The summary function reports some summary statistics for the data frame.  In this case, it reports that there are 171 instances of “USGS” for the variable Agency.  Since it treats Year as an integer variable, it tells you that the minimum is 2000 and the maximum is 2014.  It tells us that there are 6 NA values in the variable Stage.

 

These functions are useful to see what variables are in a data frame, and to be sure that the data frame reflects the data we think it should.  For example, this data frame has 171 observations.  If we were expecting 1000 observations, we would know something went wrong in our data entry or importing of the data.

 

We could create a new variable called Year.f that would be the same as Year, but treated as a factor variable.

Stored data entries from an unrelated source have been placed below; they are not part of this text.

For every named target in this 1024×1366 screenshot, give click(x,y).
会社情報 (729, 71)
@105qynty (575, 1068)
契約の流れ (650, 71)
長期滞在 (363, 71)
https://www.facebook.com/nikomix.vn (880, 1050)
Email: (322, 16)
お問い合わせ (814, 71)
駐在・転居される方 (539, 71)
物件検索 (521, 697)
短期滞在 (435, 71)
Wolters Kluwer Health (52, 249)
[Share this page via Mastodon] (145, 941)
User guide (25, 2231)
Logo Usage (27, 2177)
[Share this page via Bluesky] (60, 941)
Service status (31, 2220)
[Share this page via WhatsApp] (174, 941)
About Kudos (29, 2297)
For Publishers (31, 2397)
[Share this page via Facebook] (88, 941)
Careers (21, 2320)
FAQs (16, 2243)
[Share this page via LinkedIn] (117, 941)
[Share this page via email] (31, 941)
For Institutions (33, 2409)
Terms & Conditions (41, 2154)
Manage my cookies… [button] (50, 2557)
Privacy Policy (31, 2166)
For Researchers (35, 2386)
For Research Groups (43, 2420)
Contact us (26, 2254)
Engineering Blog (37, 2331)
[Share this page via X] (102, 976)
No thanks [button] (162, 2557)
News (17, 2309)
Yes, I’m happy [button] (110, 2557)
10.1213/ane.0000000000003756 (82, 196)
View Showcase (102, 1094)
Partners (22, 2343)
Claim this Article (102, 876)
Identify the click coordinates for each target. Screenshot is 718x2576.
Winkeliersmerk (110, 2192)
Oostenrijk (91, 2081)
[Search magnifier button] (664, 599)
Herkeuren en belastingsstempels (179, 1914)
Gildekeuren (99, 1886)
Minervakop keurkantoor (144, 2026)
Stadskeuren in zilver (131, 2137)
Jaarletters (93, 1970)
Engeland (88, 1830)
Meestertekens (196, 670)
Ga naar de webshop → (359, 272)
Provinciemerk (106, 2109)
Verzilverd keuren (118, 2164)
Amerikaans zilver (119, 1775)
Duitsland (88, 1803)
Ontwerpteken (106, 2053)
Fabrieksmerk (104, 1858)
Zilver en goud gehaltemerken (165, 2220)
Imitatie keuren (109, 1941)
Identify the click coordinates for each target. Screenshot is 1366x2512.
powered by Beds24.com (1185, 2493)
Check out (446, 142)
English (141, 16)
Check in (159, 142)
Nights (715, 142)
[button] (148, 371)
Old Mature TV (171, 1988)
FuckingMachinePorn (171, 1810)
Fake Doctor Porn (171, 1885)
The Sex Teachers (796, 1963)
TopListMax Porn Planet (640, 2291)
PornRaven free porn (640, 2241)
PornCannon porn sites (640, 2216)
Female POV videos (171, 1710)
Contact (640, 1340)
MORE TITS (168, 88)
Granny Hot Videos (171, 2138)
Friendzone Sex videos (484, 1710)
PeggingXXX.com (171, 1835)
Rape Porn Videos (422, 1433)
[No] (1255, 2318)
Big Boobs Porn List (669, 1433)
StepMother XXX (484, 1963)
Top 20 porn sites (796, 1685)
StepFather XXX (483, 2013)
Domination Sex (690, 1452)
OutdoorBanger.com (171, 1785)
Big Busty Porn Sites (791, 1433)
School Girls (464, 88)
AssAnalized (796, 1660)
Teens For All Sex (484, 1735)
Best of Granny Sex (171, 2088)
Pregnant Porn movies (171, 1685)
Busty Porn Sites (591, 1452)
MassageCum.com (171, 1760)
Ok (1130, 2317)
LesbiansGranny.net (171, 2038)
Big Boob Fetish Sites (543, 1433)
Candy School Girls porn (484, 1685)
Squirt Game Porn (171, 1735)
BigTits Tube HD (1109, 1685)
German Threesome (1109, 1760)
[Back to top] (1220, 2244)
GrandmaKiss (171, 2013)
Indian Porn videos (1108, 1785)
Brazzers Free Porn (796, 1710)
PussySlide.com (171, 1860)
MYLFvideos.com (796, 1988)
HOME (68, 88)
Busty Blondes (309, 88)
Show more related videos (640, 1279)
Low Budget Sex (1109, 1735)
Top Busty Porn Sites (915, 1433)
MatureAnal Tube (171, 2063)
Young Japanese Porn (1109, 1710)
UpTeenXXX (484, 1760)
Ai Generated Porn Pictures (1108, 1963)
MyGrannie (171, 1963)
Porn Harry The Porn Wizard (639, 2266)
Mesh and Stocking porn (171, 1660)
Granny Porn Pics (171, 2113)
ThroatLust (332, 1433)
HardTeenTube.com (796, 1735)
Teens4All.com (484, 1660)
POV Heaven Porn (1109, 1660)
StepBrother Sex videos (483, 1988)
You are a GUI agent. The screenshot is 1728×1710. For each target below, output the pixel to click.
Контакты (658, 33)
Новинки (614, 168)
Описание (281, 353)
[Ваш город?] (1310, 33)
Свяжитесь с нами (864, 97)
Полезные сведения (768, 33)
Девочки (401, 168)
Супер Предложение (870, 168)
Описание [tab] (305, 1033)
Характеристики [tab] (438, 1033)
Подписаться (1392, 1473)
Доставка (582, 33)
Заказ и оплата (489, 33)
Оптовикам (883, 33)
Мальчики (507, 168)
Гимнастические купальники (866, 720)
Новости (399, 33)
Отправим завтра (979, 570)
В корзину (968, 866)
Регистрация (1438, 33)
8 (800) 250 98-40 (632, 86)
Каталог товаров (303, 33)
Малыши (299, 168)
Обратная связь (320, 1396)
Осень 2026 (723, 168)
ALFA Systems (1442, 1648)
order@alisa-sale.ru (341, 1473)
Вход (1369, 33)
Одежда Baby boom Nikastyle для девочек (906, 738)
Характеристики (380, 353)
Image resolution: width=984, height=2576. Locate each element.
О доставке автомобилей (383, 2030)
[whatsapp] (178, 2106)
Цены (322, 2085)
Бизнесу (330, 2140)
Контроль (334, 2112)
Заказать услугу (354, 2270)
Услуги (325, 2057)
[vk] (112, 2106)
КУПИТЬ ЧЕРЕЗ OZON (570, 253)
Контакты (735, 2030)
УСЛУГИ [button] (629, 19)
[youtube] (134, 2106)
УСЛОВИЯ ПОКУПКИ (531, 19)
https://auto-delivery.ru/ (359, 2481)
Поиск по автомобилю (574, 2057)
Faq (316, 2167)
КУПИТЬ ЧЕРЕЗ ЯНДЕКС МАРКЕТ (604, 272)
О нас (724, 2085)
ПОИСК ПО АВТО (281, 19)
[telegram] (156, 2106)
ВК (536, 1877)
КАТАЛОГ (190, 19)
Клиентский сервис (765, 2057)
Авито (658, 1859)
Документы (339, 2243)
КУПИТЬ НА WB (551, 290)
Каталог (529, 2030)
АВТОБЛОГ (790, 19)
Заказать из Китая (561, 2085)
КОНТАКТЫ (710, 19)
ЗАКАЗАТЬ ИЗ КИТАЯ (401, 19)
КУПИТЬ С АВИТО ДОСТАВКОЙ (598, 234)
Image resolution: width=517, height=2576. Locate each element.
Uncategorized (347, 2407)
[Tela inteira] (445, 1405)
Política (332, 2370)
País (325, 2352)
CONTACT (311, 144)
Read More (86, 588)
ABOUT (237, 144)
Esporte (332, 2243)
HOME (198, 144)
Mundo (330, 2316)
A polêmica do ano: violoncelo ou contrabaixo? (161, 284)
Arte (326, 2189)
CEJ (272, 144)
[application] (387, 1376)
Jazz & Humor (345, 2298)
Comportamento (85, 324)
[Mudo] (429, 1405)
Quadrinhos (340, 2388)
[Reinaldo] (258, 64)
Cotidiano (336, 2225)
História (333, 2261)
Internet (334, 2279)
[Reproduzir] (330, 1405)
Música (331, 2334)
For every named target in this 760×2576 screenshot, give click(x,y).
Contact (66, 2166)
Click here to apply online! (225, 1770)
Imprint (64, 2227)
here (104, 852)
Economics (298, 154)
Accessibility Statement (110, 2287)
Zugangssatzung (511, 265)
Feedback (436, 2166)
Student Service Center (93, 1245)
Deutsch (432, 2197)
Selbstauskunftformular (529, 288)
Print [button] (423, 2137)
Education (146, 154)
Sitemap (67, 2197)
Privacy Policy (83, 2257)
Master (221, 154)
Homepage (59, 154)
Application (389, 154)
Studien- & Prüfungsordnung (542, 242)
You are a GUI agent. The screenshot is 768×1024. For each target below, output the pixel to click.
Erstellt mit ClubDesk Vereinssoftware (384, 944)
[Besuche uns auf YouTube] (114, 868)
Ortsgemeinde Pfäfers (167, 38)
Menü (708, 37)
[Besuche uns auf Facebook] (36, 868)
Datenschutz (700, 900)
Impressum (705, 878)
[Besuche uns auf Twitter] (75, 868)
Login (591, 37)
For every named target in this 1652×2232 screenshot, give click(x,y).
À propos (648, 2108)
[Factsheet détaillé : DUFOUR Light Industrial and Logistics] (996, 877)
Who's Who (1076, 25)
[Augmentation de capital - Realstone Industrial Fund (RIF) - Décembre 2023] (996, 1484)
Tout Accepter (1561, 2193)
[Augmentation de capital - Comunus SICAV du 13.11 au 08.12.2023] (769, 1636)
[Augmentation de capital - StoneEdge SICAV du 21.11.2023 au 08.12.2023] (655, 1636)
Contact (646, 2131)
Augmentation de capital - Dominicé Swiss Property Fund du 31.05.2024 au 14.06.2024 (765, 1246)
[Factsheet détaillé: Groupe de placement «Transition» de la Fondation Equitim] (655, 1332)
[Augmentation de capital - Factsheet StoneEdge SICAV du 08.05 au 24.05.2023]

Greenwich$Year.f = as.factor(Greenwich$Year)

 

Now when we use the summary function, it will report the counts for some levels of Year. f.


summary(Greenwich)

 

b. In future chapters, we will learn to summarize data in more specific ways.  In this case, if we want the counts for all the years in Year.f, we can do the following.   Report this result.


xtabs(~ Year.f,
      data = Greenwich)

 

2. The following will create a data frame called TwoCats with Pepé’s and Penelope’s scores from a talent show, and produce summary statistics for Penelope’s scores.


Input = ("
Cat            Score
'Pepé Le Pew'   8
'Pepé Le Pew'   8
'Pepé Le Pew'   8
'Pepé Le Pew'   8
'Pepé Le Pew'   8
'Pepé Le Pew'   8
Penelope       10
Penelope        9
Penelope        9
Penelope        8
Penelope        7
Penelope        7
")

TwoCats = read.table(textConnection(Input),header=TRUE)

library(FSA)

Summarize(Score ~ Cat,
          data = TwoCats,
          exclude = "Pepé Le Pew")


a.  Report the results for Penelope.

 

Change Pepé’s scores to 9, 9, 7, 7, 6, 5.  Change the exclude option in the Summarize function to exclude only Penelope.  Penelope’s name will need to be in simple double quotes. 

 

b.  Report the results for the summary statistics for Pepé’s new scores.  (The new mean for Pepe should be 7.1667.)

 

c.  Summarize the data below with the Summarize function in the FSA package.  Report the results. 

 

To do this,

•  Copy the data below and paste it into to code above.  Make sure you retain the Input line and the ") line.


Dog      Snacks
Scooby    4
Scooby    3
Scooby    6
Scooby   18
Scooby    7
Scrappy   8
Scrappy  10
Scrappy   6
Scrappy   5
Scrappy  15
Scrappy   7
Scrappy   9


•  Get rid of the exclude option in the Summarize call.  Pay attention to the placement of the commas and parentheses, so it will look like this:

 

Summarize(Score ~ Cat,
          data = TwoCats)

•  In the code, change TwoCats to TwoDogs.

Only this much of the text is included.